Eine alte Frau hat sich nach einem entbehrungsreichen Leben im Grasland zwischen Pavianen und Elefanten ins Innere eines Affenbrotbaums zurückgezogen, verbirgt sich. Von den Graslandbewohnern wird sie als göttliches Wesen verehrt und gefürchtet. In spiralförmigen Kreisen beginnt sie ihre Geschichte zu erzählen: Wie sie so früh als Sklavin verkauft wurde, dass sie später ihre Muttersprache vergaß. Wie sie von manchen ihrer Besitzer Grausamkeit erfuhr, zu einem anderen, ihrem »Wohltäter«, dagegen eine besondere Nähe aufbaute. Und wie ihr zwei Mal ein Kind weggenommen wurde. Sie berichtet auch von ihren Reisen, besonders von einer langen Expedition von Küste zu Küste mit einem Besitzer, den sie den »Fremden« nennt.

Wilma Stockenström, eine satirische, ebenso dickköpfige wie anteilnehmende Schriftstellerin, hat dieses außergewöhnliche Werk 1981 veröffentlicht.

Wilma Stockenström

© Simone Scholtz / NB Publishers

Wilma Stockenström

Wilma Stockenström, am 7. August 1933 in dem kleinen Dorf Napier unweit der Südküste des Kaps in Südafrika geboren, hat Erzählungen, Romane, Gedichte und Theaterstücke verfasst und als Übersetzerin gearbeitet.

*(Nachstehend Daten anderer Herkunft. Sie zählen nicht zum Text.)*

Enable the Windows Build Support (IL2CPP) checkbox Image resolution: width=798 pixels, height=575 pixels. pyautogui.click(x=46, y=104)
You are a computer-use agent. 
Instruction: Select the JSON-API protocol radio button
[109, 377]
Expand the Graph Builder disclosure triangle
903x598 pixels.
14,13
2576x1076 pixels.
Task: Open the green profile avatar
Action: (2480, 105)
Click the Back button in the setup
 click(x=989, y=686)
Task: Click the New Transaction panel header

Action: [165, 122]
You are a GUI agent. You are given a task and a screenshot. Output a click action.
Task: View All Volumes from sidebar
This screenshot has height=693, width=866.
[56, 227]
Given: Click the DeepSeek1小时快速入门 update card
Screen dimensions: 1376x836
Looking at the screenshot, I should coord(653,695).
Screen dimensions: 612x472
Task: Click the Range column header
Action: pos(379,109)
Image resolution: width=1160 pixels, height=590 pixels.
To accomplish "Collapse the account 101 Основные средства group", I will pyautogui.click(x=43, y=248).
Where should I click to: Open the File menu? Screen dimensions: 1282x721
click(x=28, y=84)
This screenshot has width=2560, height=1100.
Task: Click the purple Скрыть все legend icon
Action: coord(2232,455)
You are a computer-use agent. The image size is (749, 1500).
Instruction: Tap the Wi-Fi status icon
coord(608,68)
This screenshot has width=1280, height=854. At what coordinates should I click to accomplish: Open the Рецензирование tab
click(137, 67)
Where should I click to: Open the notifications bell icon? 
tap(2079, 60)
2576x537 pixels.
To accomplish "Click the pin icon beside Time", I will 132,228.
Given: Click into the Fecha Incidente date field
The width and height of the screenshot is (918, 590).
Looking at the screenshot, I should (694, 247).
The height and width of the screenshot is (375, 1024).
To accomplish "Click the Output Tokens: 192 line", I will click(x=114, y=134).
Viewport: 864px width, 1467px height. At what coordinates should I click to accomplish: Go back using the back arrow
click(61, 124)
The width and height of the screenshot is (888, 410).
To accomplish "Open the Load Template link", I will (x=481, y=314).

Ihr Debüt, das Drama »Laaste middagmaal« von 1966, über eine Familienfehde, ist ihre eindeutigste direkte politische Aussage gegen das Apartheidsregime in Südafrika. In komplexen Ausdrucksformen beschäftigen sich all ihre Werke mit Themen der Gewalt und Intoleranz, so auch ihre subtile Lyrik. Ihr dritter Roman, »Der siebte Sinn ist der Schlaf«, von 1981 gilt als ihr wichtigstes Werk. Er erlangte Berühmtheit durch die Übersetzung vom Afrikaans ins Englische des Nobelpreisträgers J. M. Coetzee und wurde später auch ins Niederländische, Französische, Italienische, Türkische, Hebräische und Schwedische übertragen. Wilma Stockenström zog 1993 mit ihrem Mann, dem estnischen Linguisten Ants Kirsipuu, nach Kapstadt, wo sie auch nach dessen frühen Tod 2003 bis heute lebt.